1942 film by Otto Brower

Little Tokyo, U.S.A. is a 1942 American film. Produced in the period just after the United States entered World War II, it was meant to alert Americans to the dangers of foreign agents. It is now controversial for its largely negative portrayal of Japanese-Americans.

==Plot==
The story, set in late 1941, follows Los Angeles cop Michael Steele (Preston Foster) as he investigates a series of crimes involving the local Japanese-American community.

The story gradually reveals that the crimes are to cover up a Japanese-American cabal's efforts to facilitate Japan's bombing of Pearl Harbor. After the horrific military attack, the Japanese-American community's demonstrations of loyalty to America are portrayed as patently insincere. Policeman Steele follows the crime trail to an American-born spy for Tokyo, Takimura (played in yellowface by Harold Huber). Takimura tries to throw Steele off the case by enlisting a neighborhood vixen, Teru (June Duprez) to seduce him.

Teru invites Mike to Satsuma's house, where she drugs him. As Mike sleeps, Hendricks and Takimura kill Teru and make it look as if Mike murdered her while trying to assault her. Mike is arrested for the murder, and the next morning is in prison when he learns of the Japanese attack on Pearl Harbor. Mike then escapes from jail and soon discovers where Takimura, Hendricks and the others meet. With Maris' help, Mike tricks the spies into revealing their activities while the police listen, and soon the gang is rounded up. After Japanese-Americans on the West Coast are taken to internment camps, Little Tokyo becomes a ghost town.

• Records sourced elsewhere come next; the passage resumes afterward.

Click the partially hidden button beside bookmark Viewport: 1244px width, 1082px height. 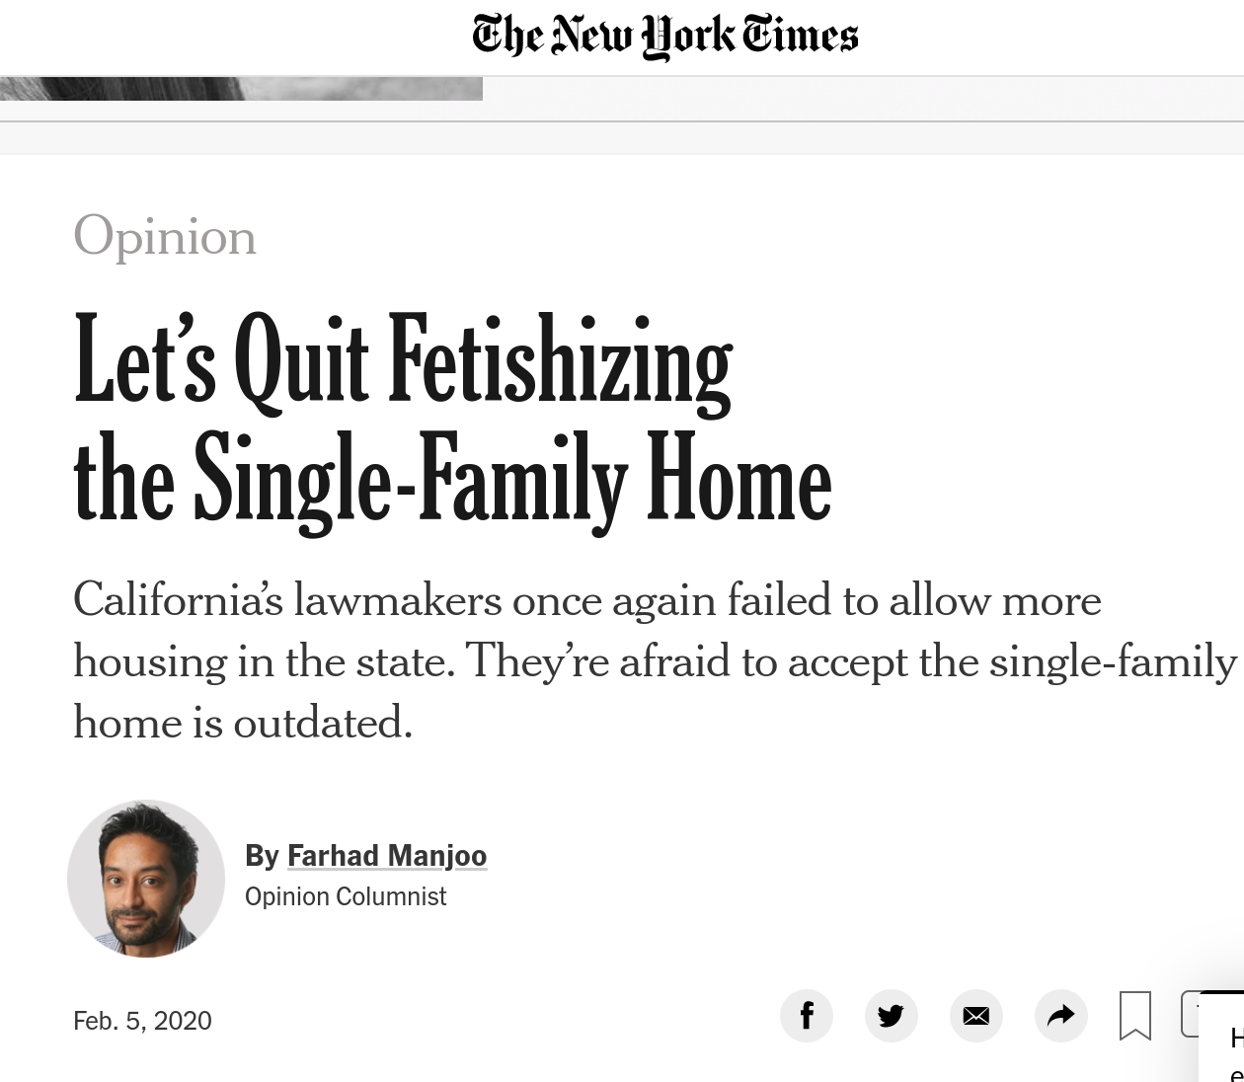[x=1190, y=1015]
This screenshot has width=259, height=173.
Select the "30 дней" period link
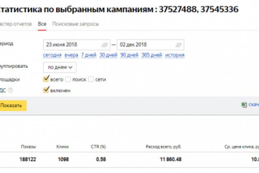point(108,55)
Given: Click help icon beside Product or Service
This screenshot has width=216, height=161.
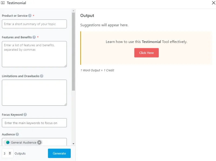Looking at the screenshot, I should pos(30,16).
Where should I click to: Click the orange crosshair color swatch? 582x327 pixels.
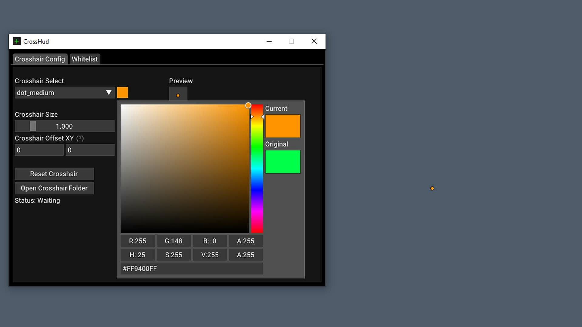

The movie ends extolling the necessity for the internment, with Maris commenting on her radio show that loyal Japanese-Americans must suffer along with the disloyal in the interest of national security. She then reads an excerpt from Robert Nathan's poem "Watch America," and urges Americans to maintain their vigilance against espionage.

==Controversy==
Filmed in the months immediately following Pearl Harbor, Twentieth Century Fox's Little Tokyo U.S.A. was termed "63 minutes' worth of speculation about prewar Japanese espionage activities" by The New York Times.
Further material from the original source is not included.